多场耦合环境下磁力/电力显微镜原位测量原理的研究

The objectives of modern magnetic materials and devices can be summarized by the slogan“smaller, functional and energy-saving”. These applications lead to an urgent requirement to locally observe and precisely control the magnetic or electric domains under the combination of magnetic field, electric field, as well as the alternating field. Magnetic or electric force microscopy (MFM or EFM)is a powerful tool to investigate the magnetic or electric domains in nanometer length scales, however, In-situ observing the magnetic or electric domains under the coupling of muiti-fields, with adjustable frequency, high sensitivity, and ultra-high resolution, has not yet been performed, although these pose serve problems for materials design and analysis. In this project, based on the side-band frequency modulation of the cantilever, we will plan to investigate the theories for In-situ observe the magnetic or electric domains under the combination of muiti-fields, such as magnetic field, electric field, as well as the alternating field. To develop this method, we will clarify the new concepts for the side-band frequency modulations, MFM/EFM quantifications and reconstructions; By using this equipment, we will In-situ observe the nanocale magnetic or electric domains, and control the domain motions by electric field, with ultra-high resolution (better than 5 nm); Based on the experimental measurement and theoretic analysis, we will explain the dynamics of magnetic or electric domains, as well as the mechanisms of ferromagnetic/ferroelectric coupling. This project sheds light on the development of magnetic topology structure, magnetic information storage, multiferroic, as well as the biomedicine materials.

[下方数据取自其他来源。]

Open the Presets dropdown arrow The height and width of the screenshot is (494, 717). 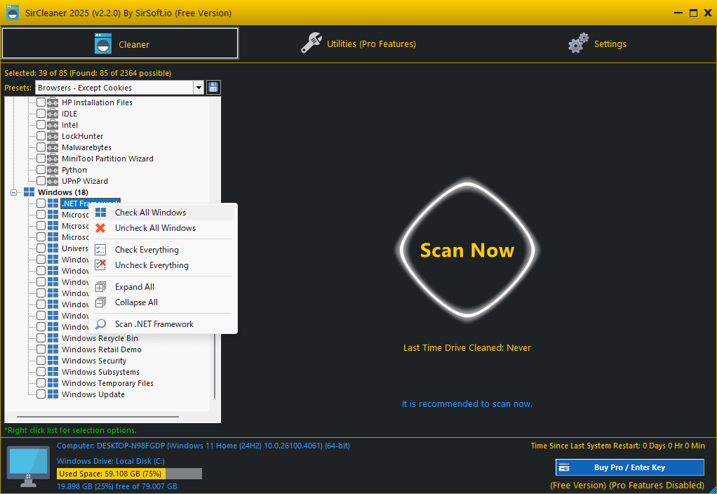point(199,88)
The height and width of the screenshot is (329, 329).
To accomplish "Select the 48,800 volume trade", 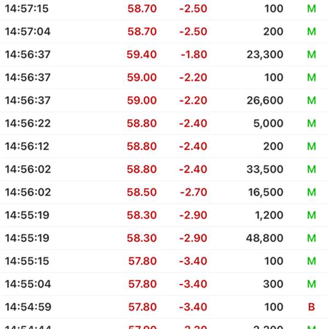I will 265,238.
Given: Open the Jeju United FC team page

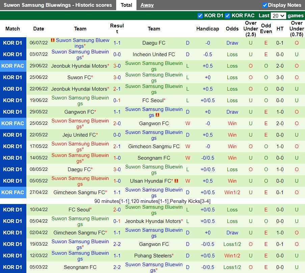Looking at the screenshot, I should click(78, 135).
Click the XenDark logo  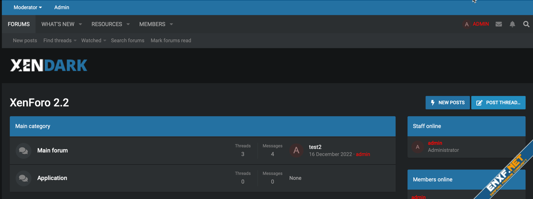coord(48,65)
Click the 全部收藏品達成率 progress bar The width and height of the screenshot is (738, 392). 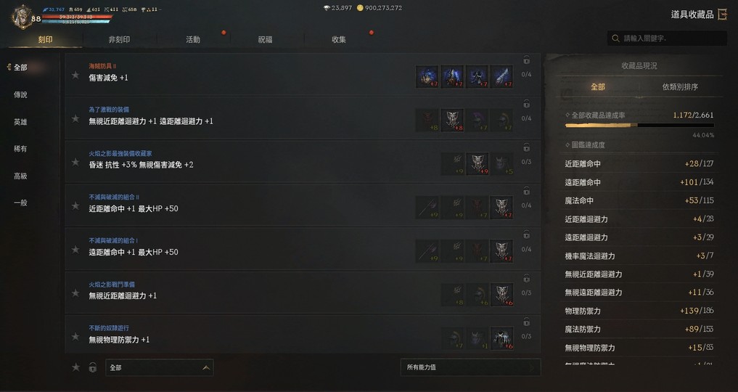point(639,126)
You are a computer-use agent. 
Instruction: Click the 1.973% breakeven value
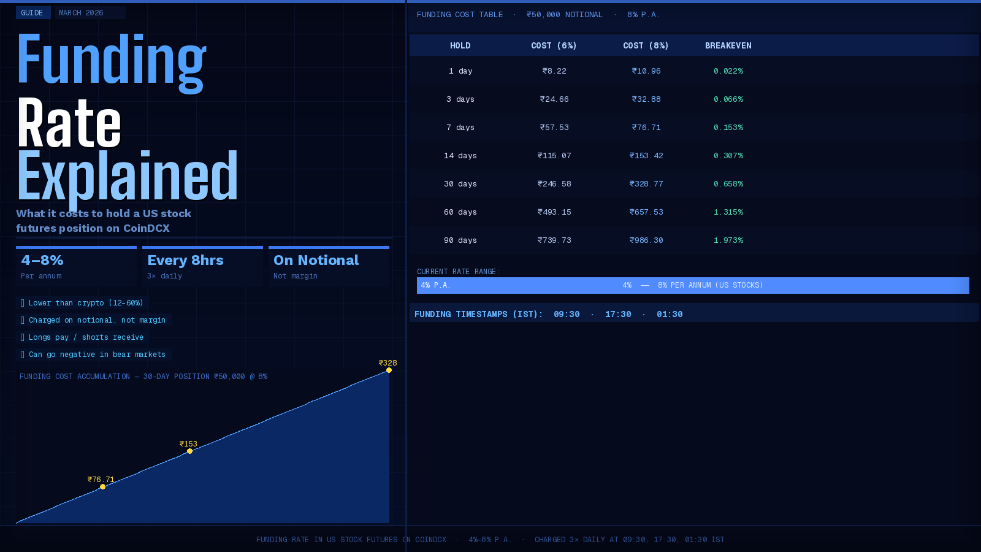click(x=728, y=240)
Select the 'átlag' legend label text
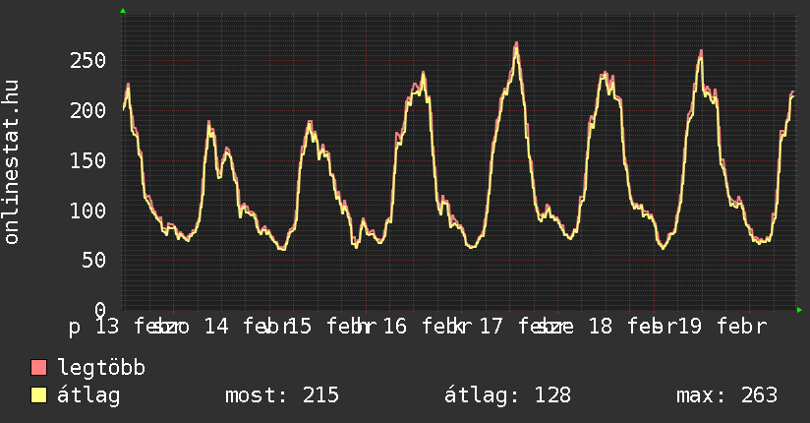Viewport: 810px width, 423px height. 88,395
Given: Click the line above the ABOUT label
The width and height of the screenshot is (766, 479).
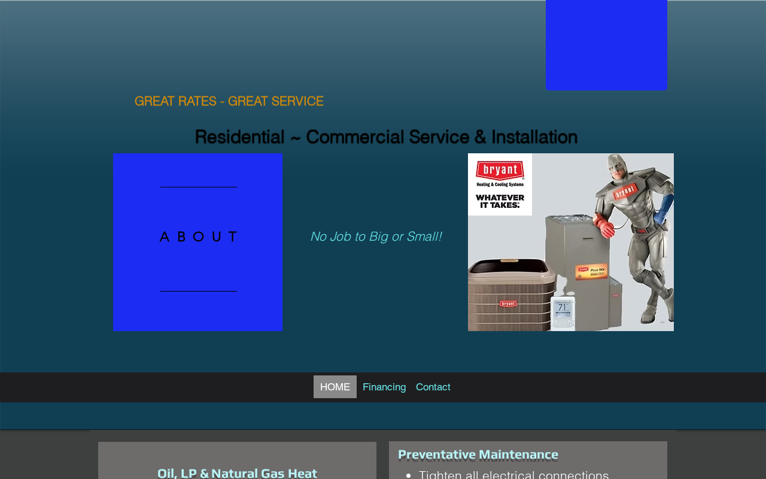Looking at the screenshot, I should [x=198, y=187].
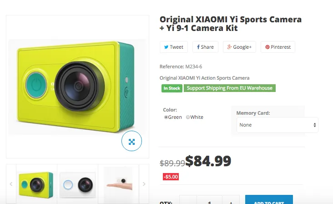This screenshot has height=204, width=333.
Task: Share product via Tweet button
Action: [173, 47]
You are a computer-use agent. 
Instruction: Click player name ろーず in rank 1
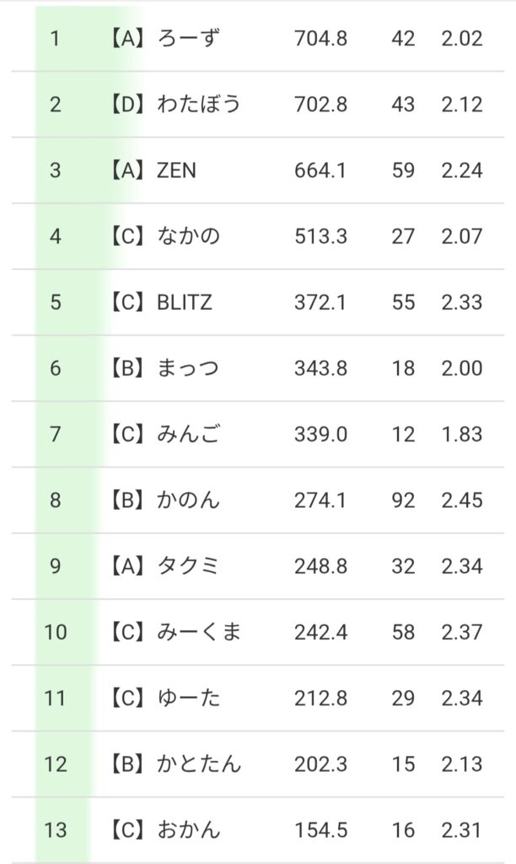pyautogui.click(x=189, y=39)
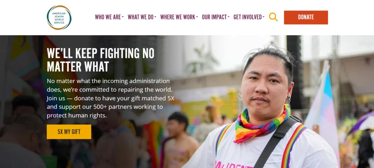This screenshot has height=168, width=374.
Task: Click the We'll Keep Fighting headline
Action: [x=101, y=60]
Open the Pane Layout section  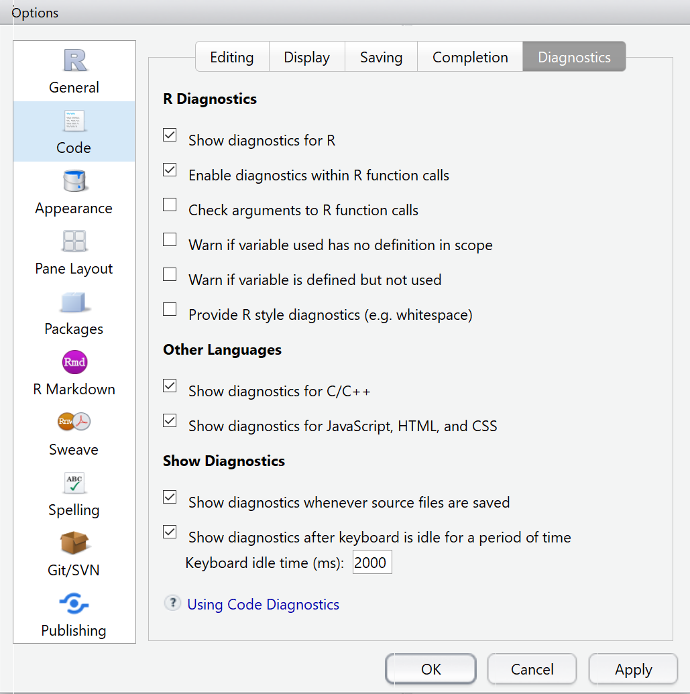coord(74,253)
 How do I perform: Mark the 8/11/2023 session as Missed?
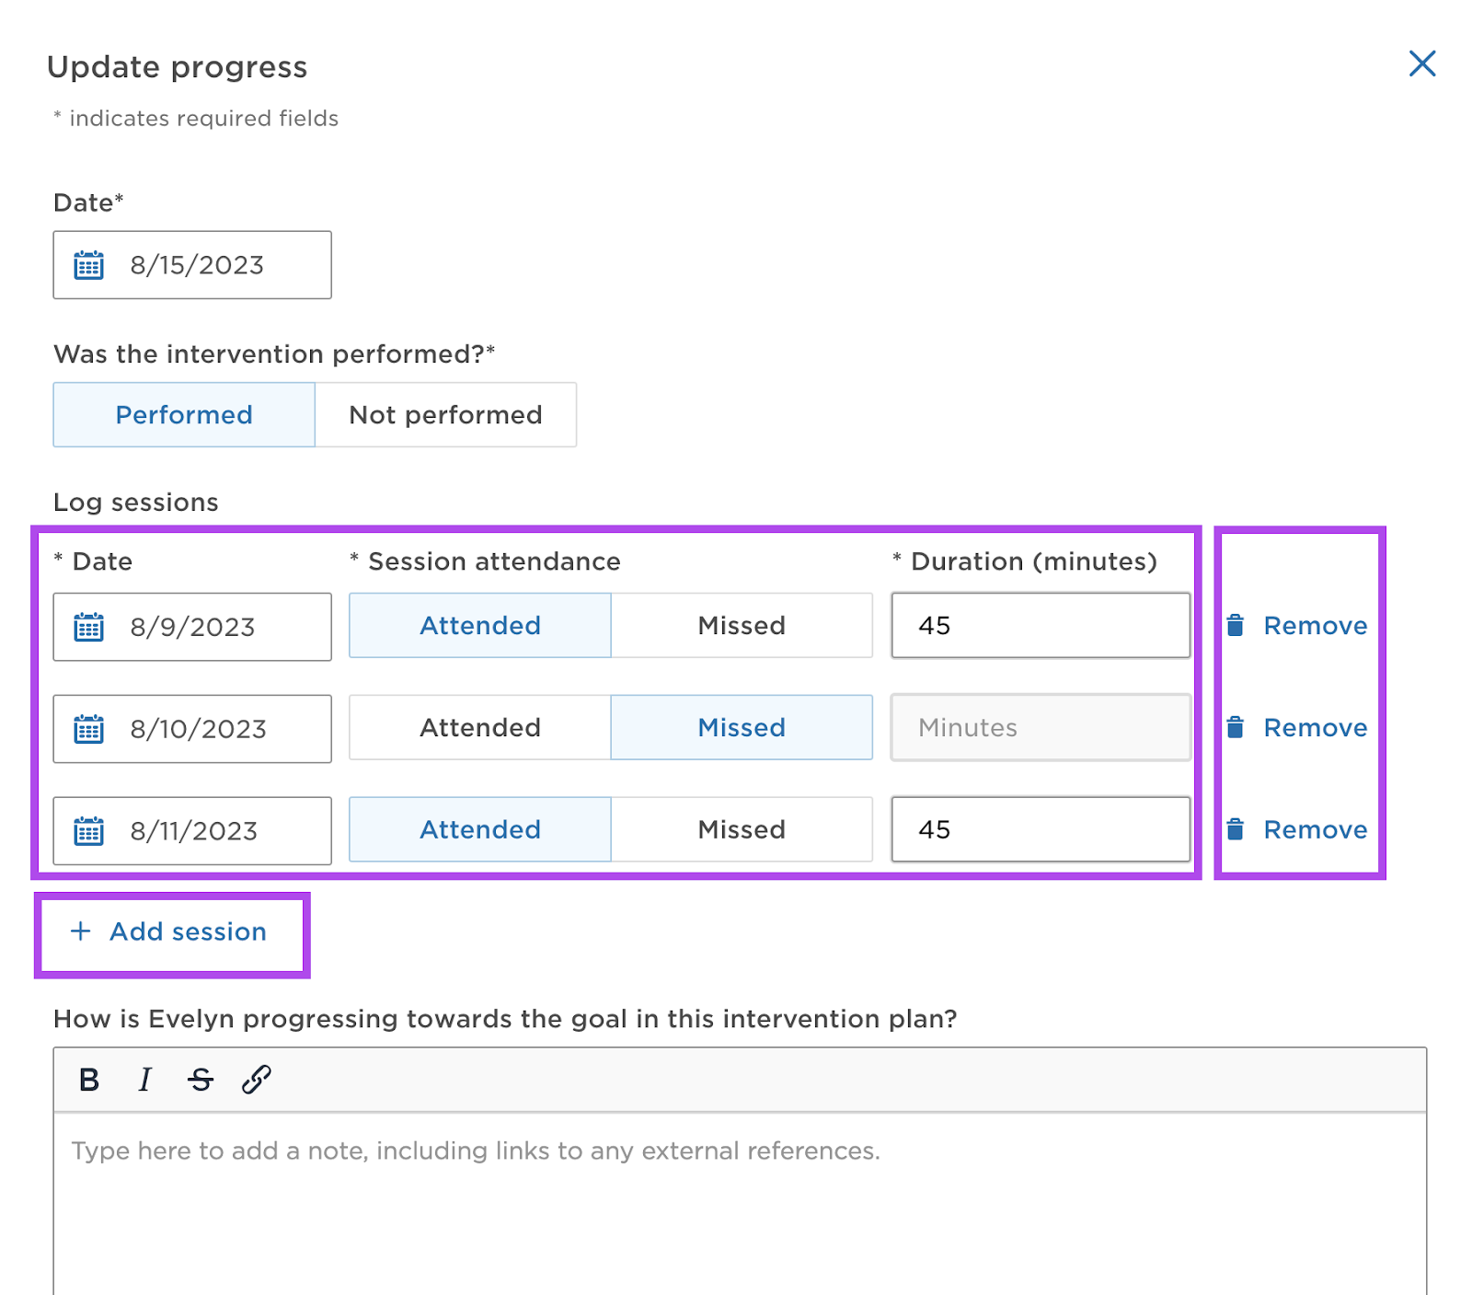742,830
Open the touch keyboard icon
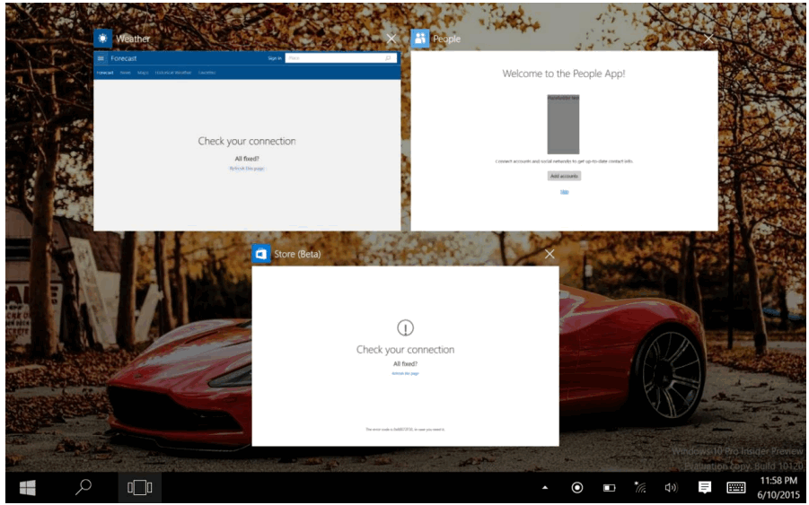 (x=735, y=487)
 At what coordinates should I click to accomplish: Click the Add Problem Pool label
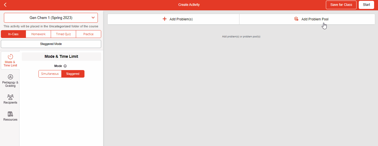click(315, 19)
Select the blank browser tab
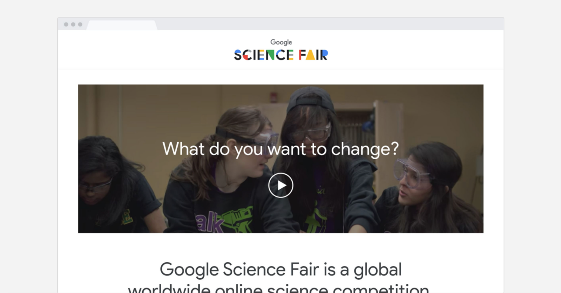 (122, 25)
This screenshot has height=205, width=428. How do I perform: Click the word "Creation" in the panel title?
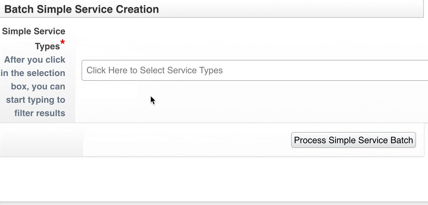click(x=137, y=9)
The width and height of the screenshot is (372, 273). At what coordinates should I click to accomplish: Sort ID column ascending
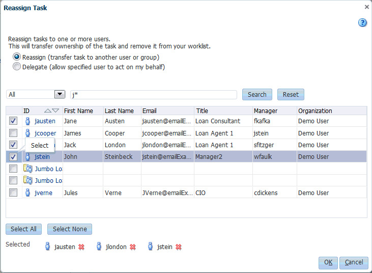pyautogui.click(x=48, y=111)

磁性材料与器件向微型化、功能化、低能耗化的发展趋势，迫切需要研究集电场、磁场、交变场和原位表征于一体的电磁结构测量技术。磁力/电力显微镜是当前研究纳米材料中磁畴/电畴结构的重要方法之一。商用磁力/电力显微镜无法满足在多场耦合条件下进行原位测量，实现频率可调、高灵敏度和高空间分辨的要求。我们拟研究基于边带-频率调制的多场耦合磁力/电力显微镜精密测量原理，开展关于探针频率调制机理、磁力/电力图像定量化以及重构的新原理新方法研究；解决纳米结构中磁畴、电畴结构以及原位电场调控下磁畴运动的超高分辨率探测的关键技术（分辨率优于5nm）问题；阐明在多场耦合环境下超精细磁畴、电畴结构的相关动力学行为以及电磁耦合原位调控等关键科学问题。该研究课题有助于解决新型纳米材料在磁拓扑、磁信息存储、多铁性材料、生物医学材料等领域的基础科学问题。

磁力显微镜从发明之日起就成为研究纳米磁畴结构和磁场分布的强有力工具。现阶段磁力显微镜成像发展的一个方向就是整合不同的技术、方法、模块，研究在多场条件下进行原位电磁耦合调控和超高分辨率成像的方法，最终兼顾超高分辨率成像的优势，实现磁畴、电畴结构调控、以及电磁耦合信息的提取、互融和互参。本项目研究基于频率调制的多场耦合磁力/电力显微镜精密测量原理，开展具有在多场（包括电场，磁场，交变场）条件下进行磁畴、电畴结构信息表征及原位调控的新原理新方法研究，服务于信息存储、纳米磁性材料、铁电/铁磁体系等基础研究领域。该项目课题的意义一方面是发展多场耦合磁力/电力显微镜系统，阐明纳米材料的超精细磁畴、电畴结构及其原位调控机制，克服磁力/电力成像、多场耦合、超高分辨率探测等关键技术问题；另一方面是研究磁畴、电畴量化分析方法，量化解释纳米材料结构中精细磁畴的运动变化规律，解决新型纳米材料在磁拓扑、磁信息存储、多铁性耦合、生物医学等领域的基础科学问题。基于多场耦合磁力显微镜系统，课题组成功构筑了具有低能耗和高传输效率的一维磁涡旋链和二维磁涡旋网络，该研究成果将在磁功能器件、自旋波、自旋电子学等多个领域中产生积极广泛的影响，为电子器件向微型化和低功耗化发展提供关键技术支撑。